Although the concept is fairly new, organizations adopting this approach report shorter lengths of stay with no decrease in patient satisfaction.
Growing numbers of hospitals across the country are switching to the hospitalist model in treating hospitalized patients, and some are finding this has helped with managed care contracts.
The model still is so new that no comprehensive studies have been conducted.
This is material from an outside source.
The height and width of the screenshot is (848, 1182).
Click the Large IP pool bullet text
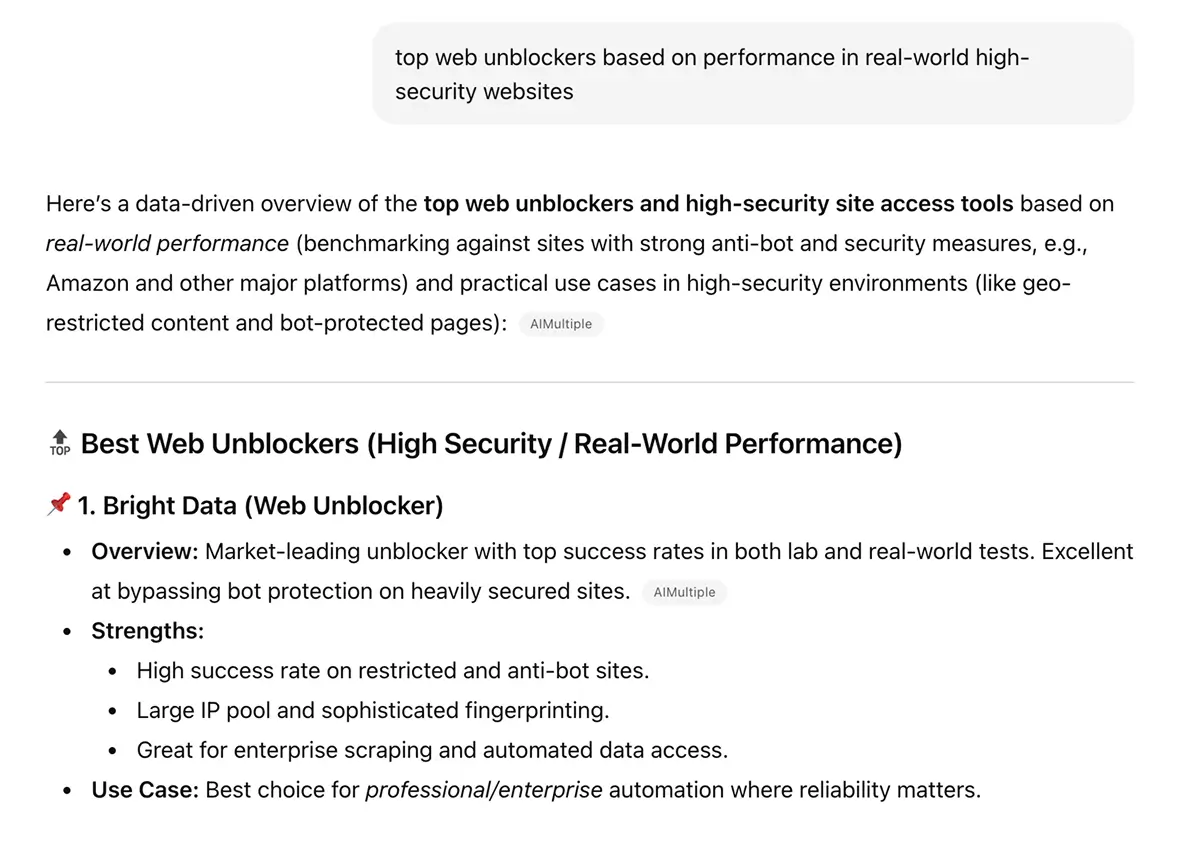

But anecdotal evidence and initial outcomes suggest that hospitals that use hospitalists instead of the traditional intensivists have lower lengths of stay with no decrease in patient satisfaction.
Scripps Clinic Medical Group in La Jolla, CA, for example, conducted a study comparing the use of hospitalists with the traditional model and found that patient satisfaction was no different.
Hospitalists specialize in inpatient medicine and see no patients outside of the hospital setting. This differs from the traditional model of physicians treating their own patients in the outpatient clinic and then seeing them in the hospital when they’re seriously ill.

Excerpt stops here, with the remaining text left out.